Rhythm & Views

Titus Andronicus

This is either the best band named for a Shakespeare play, or the best album name borrowed from a Seinfeld episode (the one about Festivus). Either way, fans of manic, raucous jangle-pop should take heed of the debut by this bunch of young backstreet bards from New Jersey.

Released last fall by Troubleman Unlimited, this CD is now getting wider distribution through a deal with XL Recordings, which means that many more people can enjoy the group's careening, caterwauling Arctic Monkeys-meets-Bruce Springsteen sound. There's definitely a ballet being fought in the alley when these guys bring the noise.

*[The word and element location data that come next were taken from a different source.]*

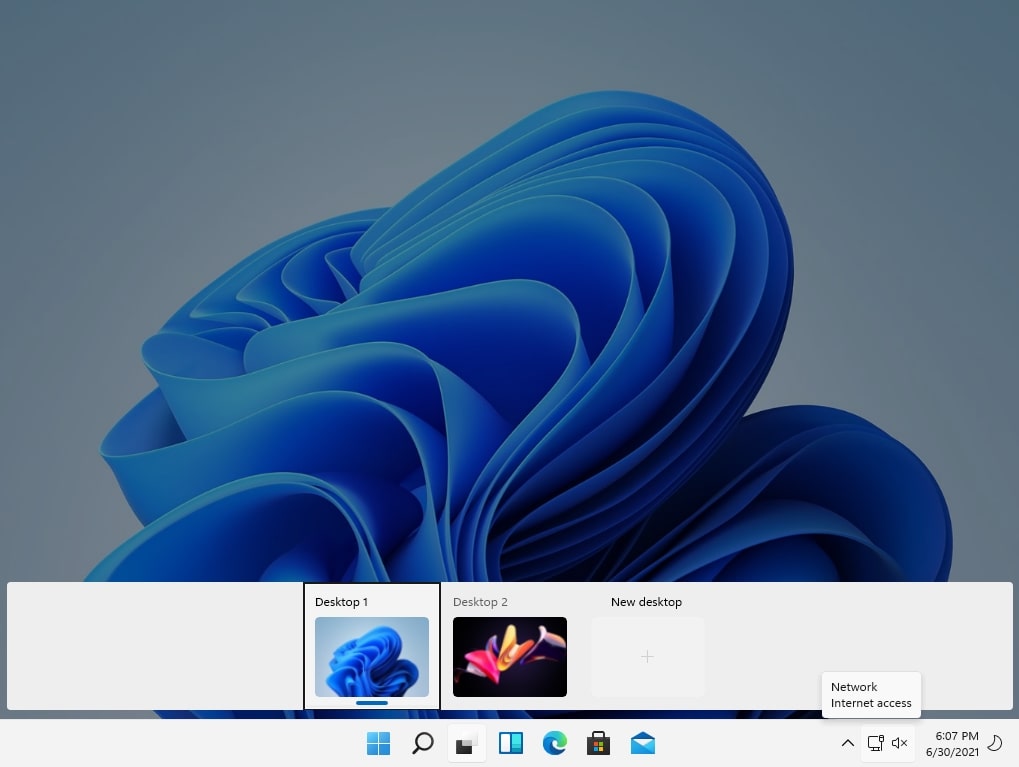The height and width of the screenshot is (767, 1019).
Task: Open the Windows Start menu
Action: (378, 743)
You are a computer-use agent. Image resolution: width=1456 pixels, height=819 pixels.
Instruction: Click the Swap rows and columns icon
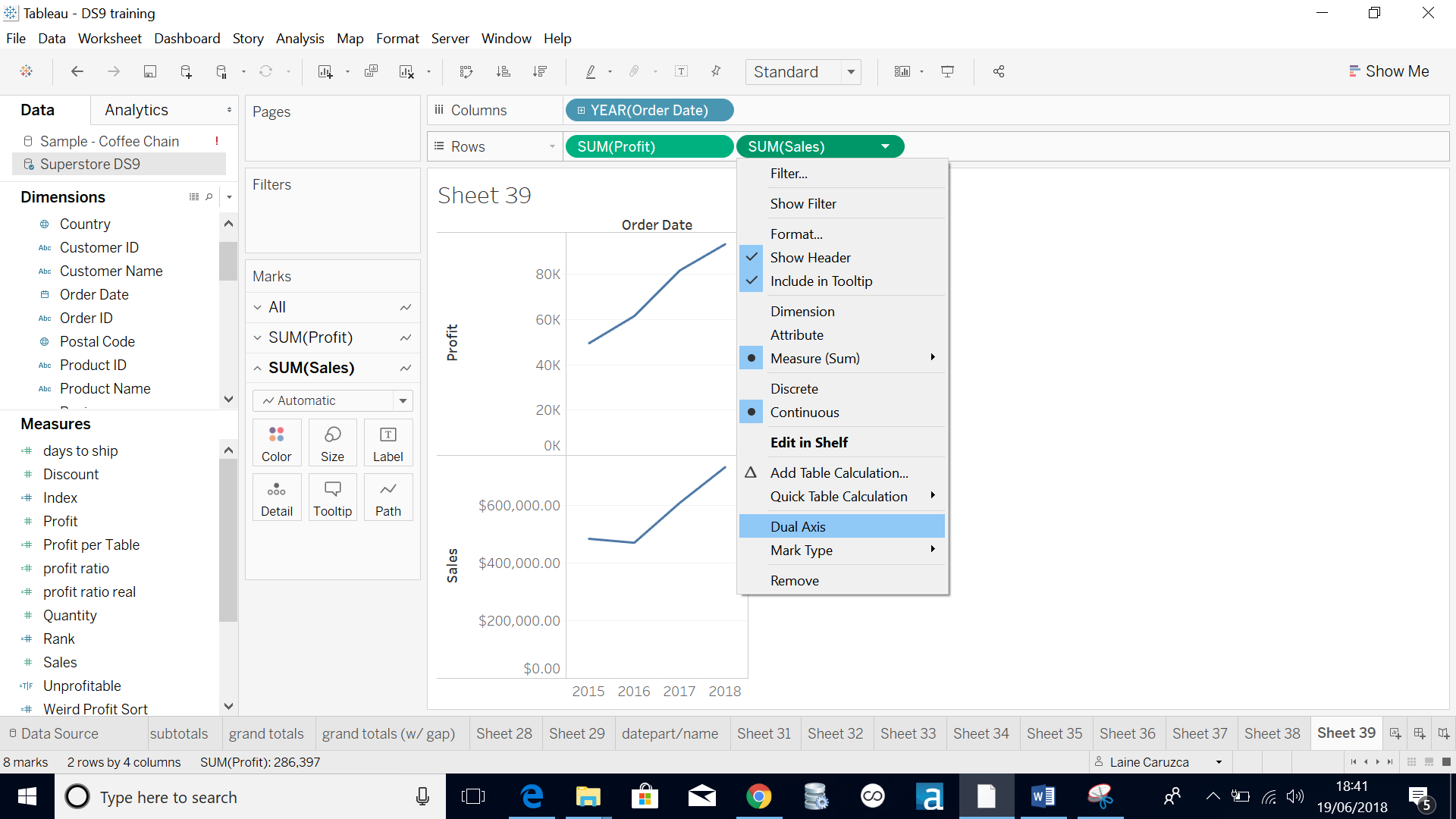point(466,71)
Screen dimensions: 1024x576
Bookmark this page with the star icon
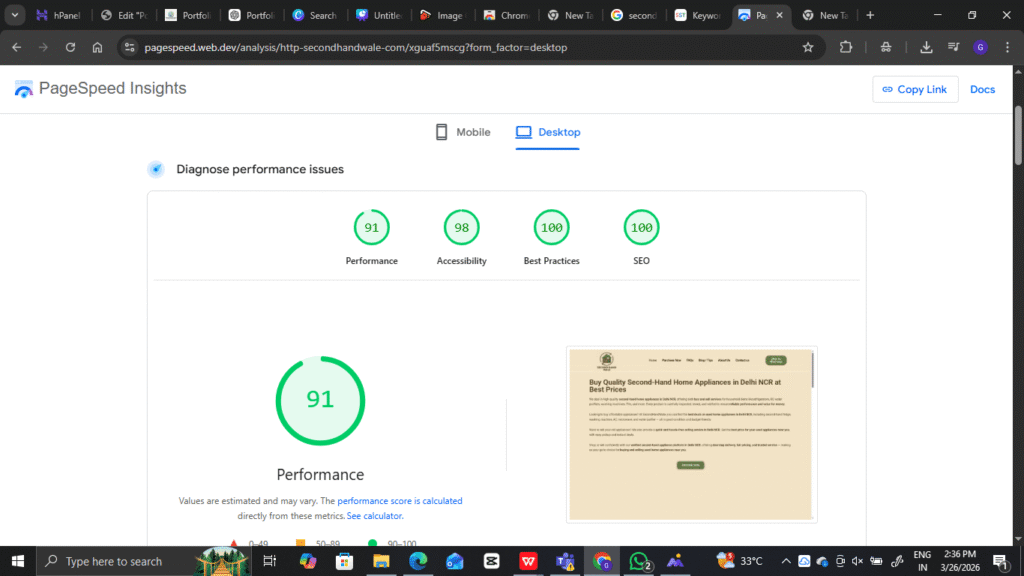tap(808, 47)
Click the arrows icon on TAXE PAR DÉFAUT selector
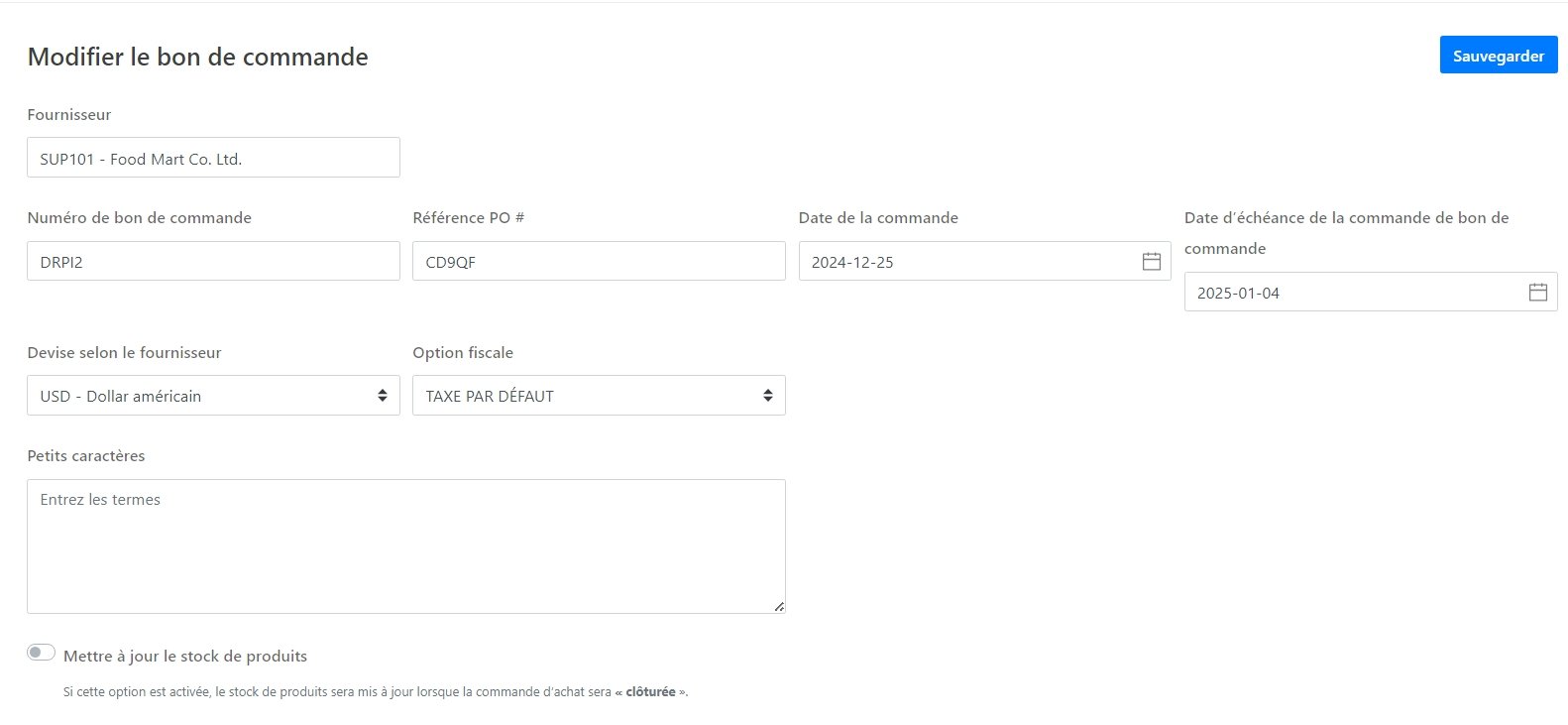 [x=767, y=396]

Like a hyperactive middle-schooler, Titus Andronicus can't keep still. There's a bit of Celtic drone mixed with punk in the breathtaking leadoff track, "Fear and Loathing in Mahwah, NJ," some unabashed Springsteen-style harmonica in "Joset of Nazareth's Blues" and some big-beat apocalyptic dance rock on "Arms Against Atrophy."

Through it all, singer Patrick Stickles howls distorted vocals like The Clash's Mick Jones and Joe Strummer at the same time, while the guitars build to exhausting, cathartic crescendos. Massive-sounding organ fills help invoke the spirit of Arcade Fire on too much caffeine.

And you can't argue with a band that finds rock 'n' roll abandon in tunes such as "Upon Viewing Brueghel's 'Landscape With the Fall of Icarus'" or "Albert Camus," which is a re-reading of Camus' The Stranger. It's a ramshackle affair, filled with the enthusiastic missteps of youth, but The Airing of Grievances finds fun in teenage-style angst.